## Your goal
Reproduce each of the following items word for word, without changing anything.

────────────────────

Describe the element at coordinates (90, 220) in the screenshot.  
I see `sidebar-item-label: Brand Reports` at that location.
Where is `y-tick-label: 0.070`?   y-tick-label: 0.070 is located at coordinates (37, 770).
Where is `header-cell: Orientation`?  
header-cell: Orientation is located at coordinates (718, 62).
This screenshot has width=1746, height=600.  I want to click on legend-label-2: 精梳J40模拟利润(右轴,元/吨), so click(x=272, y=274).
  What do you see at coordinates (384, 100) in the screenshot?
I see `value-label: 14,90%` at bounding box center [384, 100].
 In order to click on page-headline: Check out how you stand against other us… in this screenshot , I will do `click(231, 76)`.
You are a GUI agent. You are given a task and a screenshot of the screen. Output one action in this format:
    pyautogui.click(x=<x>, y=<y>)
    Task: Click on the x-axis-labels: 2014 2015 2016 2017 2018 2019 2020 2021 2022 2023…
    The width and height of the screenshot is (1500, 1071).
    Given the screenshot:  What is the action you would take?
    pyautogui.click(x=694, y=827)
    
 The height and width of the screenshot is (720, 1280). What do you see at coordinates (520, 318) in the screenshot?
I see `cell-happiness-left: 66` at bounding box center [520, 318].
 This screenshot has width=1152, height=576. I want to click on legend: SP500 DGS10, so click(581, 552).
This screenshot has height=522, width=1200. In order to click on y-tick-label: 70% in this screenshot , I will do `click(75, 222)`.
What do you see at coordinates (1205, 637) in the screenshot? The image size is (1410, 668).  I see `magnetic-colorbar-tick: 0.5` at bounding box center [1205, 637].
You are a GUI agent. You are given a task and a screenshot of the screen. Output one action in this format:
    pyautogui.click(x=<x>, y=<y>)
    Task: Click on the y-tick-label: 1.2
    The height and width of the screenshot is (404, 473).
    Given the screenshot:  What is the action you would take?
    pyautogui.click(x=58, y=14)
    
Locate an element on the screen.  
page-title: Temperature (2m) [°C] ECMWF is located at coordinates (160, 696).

────────────────────

## Answer for the task
Describe the element at coordinates (90, 220) in the screenshot.  
I see `sidebar-item-label: Brand Reports` at that location.
Where is `y-tick-label: 0.070`?   y-tick-label: 0.070 is located at coordinates (37, 770).
Where is `header-cell: Orientation`?  
header-cell: Orientation is located at coordinates (718, 62).
This screenshot has width=1746, height=600.  I want to click on legend-label-2: 精梳J40模拟利润(右轴,元/吨), so click(x=272, y=274).
  What do you see at coordinates (384, 100) in the screenshot?
I see `value-label: 14,90%` at bounding box center [384, 100].
 In order to click on page-headline: Check out how you stand against other us… in this screenshot , I will do `click(231, 76)`.
You are a GUI agent. You are given a task and a screenshot of the screen. Output one action in this format:
    pyautogui.click(x=<x>, y=<y>)
    Task: Click on the x-axis-labels: 2014 2015 2016 2017 2018 2019 2020 2021 2022 2023…
    The width and height of the screenshot is (1500, 1071).
    Given the screenshot:  What is the action you would take?
    pyautogui.click(x=694, y=827)
    
 The height and width of the screenshot is (720, 1280). What do you see at coordinates (520, 318) in the screenshot?
I see `cell-happiness-left: 66` at bounding box center [520, 318].
 This screenshot has width=1152, height=576. I want to click on legend: SP500 DGS10, so click(581, 552).
This screenshot has height=522, width=1200. In order to click on y-tick-label: 70% in this screenshot , I will do `click(75, 222)`.
What do you see at coordinates (1205, 637) in the screenshot? The image size is (1410, 668).  I see `magnetic-colorbar-tick: 0.5` at bounding box center [1205, 637].
You are a GUI agent. You are given a task and a screenshot of the screen. Output one action in this format:
    pyautogui.click(x=<x>, y=<y>)
    Task: Click on the y-tick-label: 1.2
    The height and width of the screenshot is (404, 473).
    Given the screenshot:  What is the action you would take?
    pyautogui.click(x=58, y=14)
    
Locate an element on the screen.  
page-title: Temperature (2m) [°C] ECMWF is located at coordinates (160, 696).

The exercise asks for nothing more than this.